-------- Material provided --------
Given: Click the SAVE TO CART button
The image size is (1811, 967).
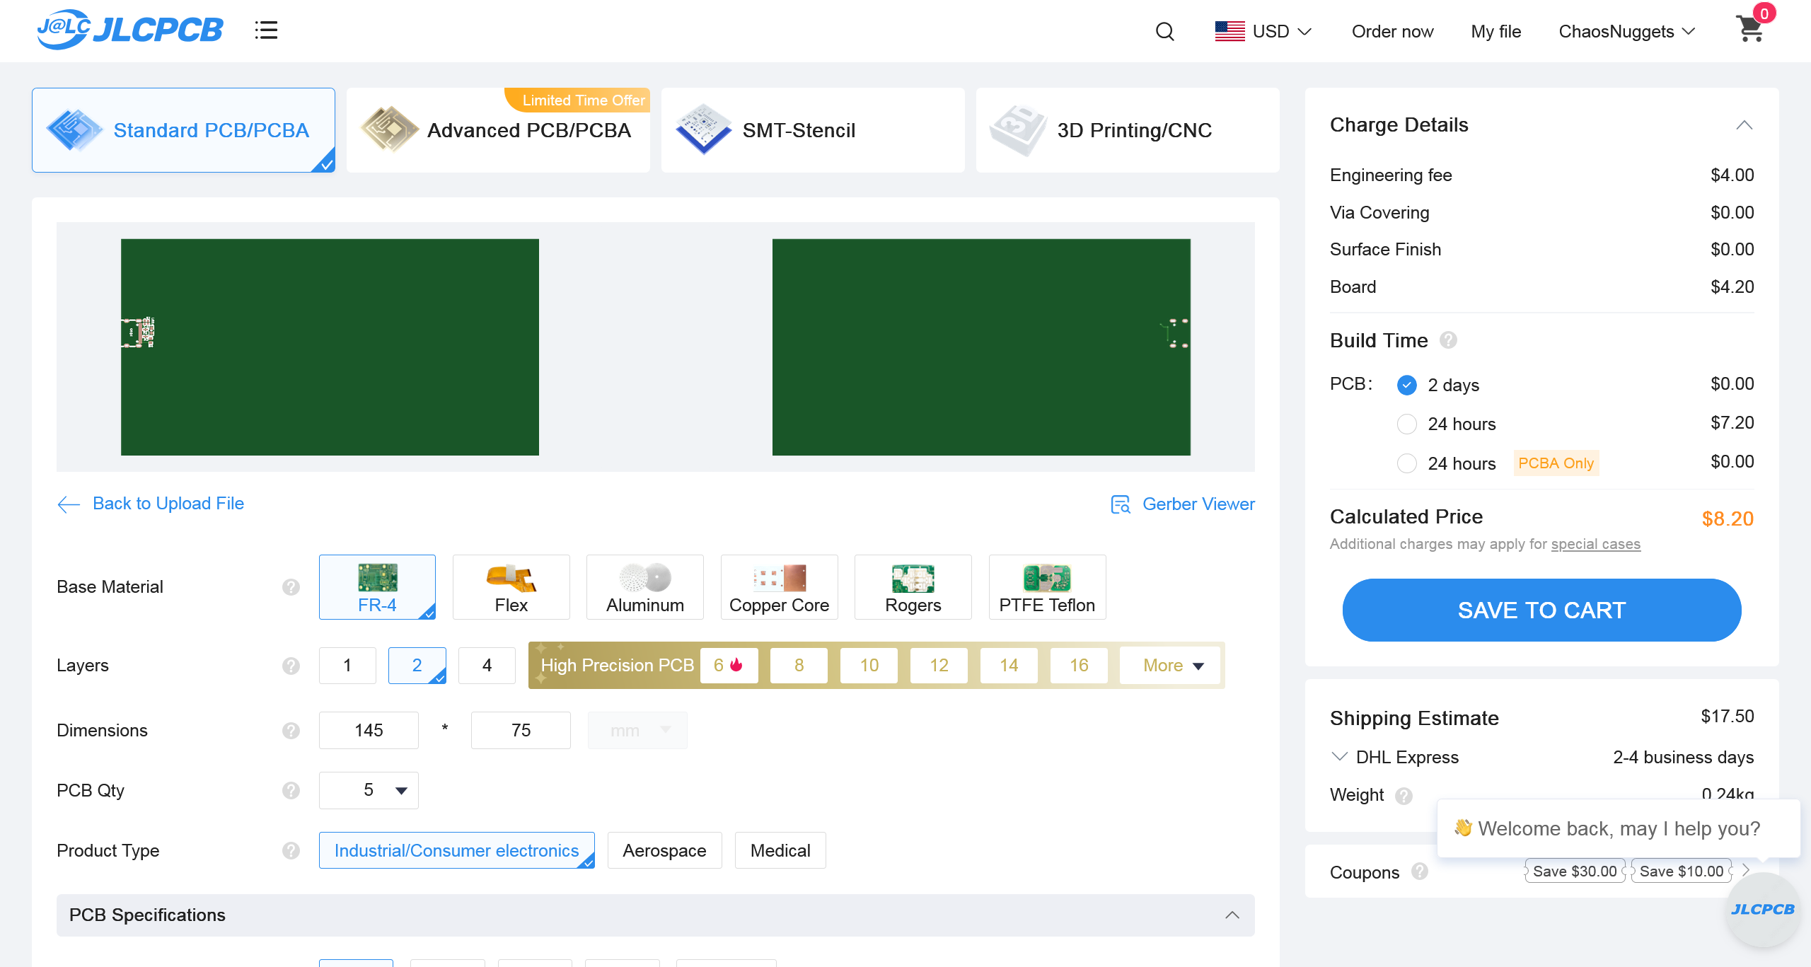Looking at the screenshot, I should click(1541, 610).
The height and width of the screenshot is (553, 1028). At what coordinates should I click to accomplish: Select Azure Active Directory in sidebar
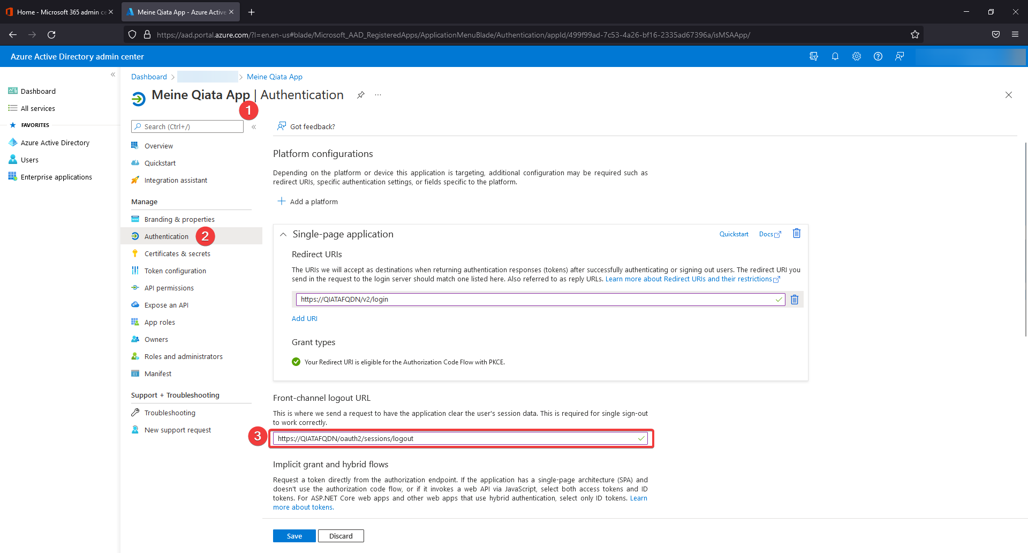click(x=55, y=143)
--------
Reproduce the listing exactly, but keep its images out of the copy.

[Finished exercise]
Given: Click the SAVE TO CART button
The image size is (1811, 967).
Looking at the screenshot, I should click(1541, 610).
The height and width of the screenshot is (553, 1028). At what coordinates should I click to accomplish: Select Azure Active Directory in sidebar
click(x=55, y=143)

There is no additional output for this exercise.